Тут Молотов наконец открыл замок и несколько испугано посмотрел на меня.

— Я не думал, что до такого дойдёт, — врал он мне. — Честно, не думал. Они угрожали и я… и я…

— Хватит блеять, как козёл! — рявкнул я и подошёл к Ефиму.

Он вытянул из сундука свёрток, в котором лежали мои мечи, лук и колчан.

— Чего ж не утопили? — спросил я, осматривая оружие в тусклом свете одинокой свечи.

— Был вечер. Темень, не видно ни зги. Дело поручили трём «лопухам». Они всё приготовили, а потом вдруг откуда-то, по их словам, полезла нежить. Те испугались, бросились наутёк. Когда вернулись — лодки нема. Решили, что связанный ты долго не протянешь. Или на порогах разобьёшься, или водяники тебя…

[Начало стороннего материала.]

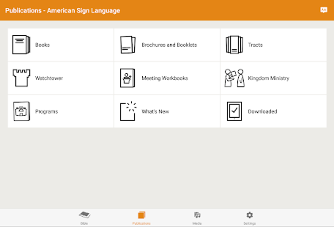The height and width of the screenshot is (227, 334).
Task: Select What's New from the grid
Action: coord(155,111)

— Н-да. Так за всё мне следует благодарить нежить?

Молотов стушевался и замолчал.

— А мечи, смотрю, припрятал. Понравились?

— Да почему же? Просто так вышло…

— А чего ж не спишь? Совесть поди мучает?

Молотов огляделся по углам и шёпотом ответил:

— Мне сон вчерась был. Вещий… И страшный, аж жуть! Дело такое: стая ворон налетела и села на заборе вокруг моего дома. Пригляделся, а то и не забор вовсе. Мечи из земли торчат. Точь-в-точь, как твои… Я хотел было прогнать ворон, а некто во сне и говорит, что нельзя этого делать.

— Почему?

— Вороны, мол, прилетели охранять мою семью. Их прогонять никак нельзя.

— Некто? Кто именно?

— Не знаю… Кажется, женщина. Молодая… Помню, что рядом с ней была… собака… или ещё кто. Крупное животное.

— Рысь?

Ефим задумался, а потом продолжил:

— А за оградой — волки. Много волков. Такие свирепые, ободранные… С зубов кровь капает… Страшно. Я утром сходил в церквушку к Вере… Смирновой… Помолился Тенсесу, ей рассказал, а она говорит, что вороны всегда не к добру. Кровь прольётся… скоро…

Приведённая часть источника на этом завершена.